Saved entries:
——————————

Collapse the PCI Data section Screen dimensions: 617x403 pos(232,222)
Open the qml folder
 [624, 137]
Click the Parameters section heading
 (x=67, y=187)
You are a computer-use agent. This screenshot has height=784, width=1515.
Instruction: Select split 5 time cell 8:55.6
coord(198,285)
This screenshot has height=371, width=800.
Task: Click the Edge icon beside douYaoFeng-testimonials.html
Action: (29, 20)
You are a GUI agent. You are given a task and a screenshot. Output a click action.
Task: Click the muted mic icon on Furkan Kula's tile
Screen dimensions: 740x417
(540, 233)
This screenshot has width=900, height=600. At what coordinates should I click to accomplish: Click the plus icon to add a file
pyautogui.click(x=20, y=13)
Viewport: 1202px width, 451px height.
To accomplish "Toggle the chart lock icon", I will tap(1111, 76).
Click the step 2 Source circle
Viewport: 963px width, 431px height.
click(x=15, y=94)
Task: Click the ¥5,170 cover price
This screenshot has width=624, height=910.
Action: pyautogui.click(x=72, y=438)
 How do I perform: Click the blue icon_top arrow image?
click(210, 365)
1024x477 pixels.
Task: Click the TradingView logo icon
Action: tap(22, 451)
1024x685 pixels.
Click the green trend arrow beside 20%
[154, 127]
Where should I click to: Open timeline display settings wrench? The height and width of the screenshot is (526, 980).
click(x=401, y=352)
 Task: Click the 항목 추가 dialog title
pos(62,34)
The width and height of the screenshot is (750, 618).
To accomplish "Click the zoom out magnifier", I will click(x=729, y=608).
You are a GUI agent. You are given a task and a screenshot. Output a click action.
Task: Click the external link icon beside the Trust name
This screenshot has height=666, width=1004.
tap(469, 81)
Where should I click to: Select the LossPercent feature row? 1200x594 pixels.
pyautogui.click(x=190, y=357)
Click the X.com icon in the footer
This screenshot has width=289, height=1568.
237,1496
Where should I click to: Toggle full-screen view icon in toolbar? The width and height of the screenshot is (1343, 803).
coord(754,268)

——————————

* _TASK REQUIREMENTS_: Write out the entries verbatim, all of them.

* _SOLUTION FOR THIS PROBLEM_:
Collapse the PCI Data section Screen dimensions: 617x403 pos(232,222)
Open the qml folder
 [624, 137]
Click the Parameters section heading
 (x=67, y=187)
You are a computer-use agent. This screenshot has height=784, width=1515.
Instruction: Select split 5 time cell 8:55.6
coord(198,285)
This screenshot has height=371, width=800.
Task: Click the Edge icon beside douYaoFeng-testimonials.html
Action: (29, 20)
You are a GUI agent. You are given a task and a screenshot. Output a click action.
Task: Click the muted mic icon on Furkan Kula's tile
Screen dimensions: 740x417
(540, 233)
This screenshot has width=900, height=600. At what coordinates should I click to accomplish: Click the plus icon to add a file
pyautogui.click(x=20, y=13)
Viewport: 1202px width, 451px height.
To accomplish "Toggle the chart lock icon", I will tap(1111, 76).
Click the step 2 Source circle
Viewport: 963px width, 431px height.
click(x=15, y=94)
Task: Click the ¥5,170 cover price
This screenshot has width=624, height=910.
Action: pyautogui.click(x=72, y=438)
 How do I perform: Click the blue icon_top arrow image?
click(210, 365)
1024x477 pixels.
Task: Click the TradingView logo icon
Action: tap(22, 451)
1024x685 pixels.
Click the green trend arrow beside 20%
[154, 127]
Where should I click to: Open timeline display settings wrench? The height and width of the screenshot is (526, 980).
click(x=401, y=352)
 Task: Click the 항목 추가 dialog title
pos(62,34)
The width and height of the screenshot is (750, 618).
To accomplish "Click the zoom out magnifier", I will click(x=729, y=608).
You are a GUI agent. You are given a task and a screenshot. Output a click action.
Task: Click the external link icon beside the Trust name
This screenshot has height=666, width=1004.
tap(469, 81)
Where should I click to: Select the LossPercent feature row? 1200x594 pixels.
pyautogui.click(x=190, y=357)
Click the X.com icon in the footer
This screenshot has width=289, height=1568.
237,1496
Where should I click to: Toggle full-screen view icon in toolbar? The width and height of the screenshot is (1343, 803).
coord(754,268)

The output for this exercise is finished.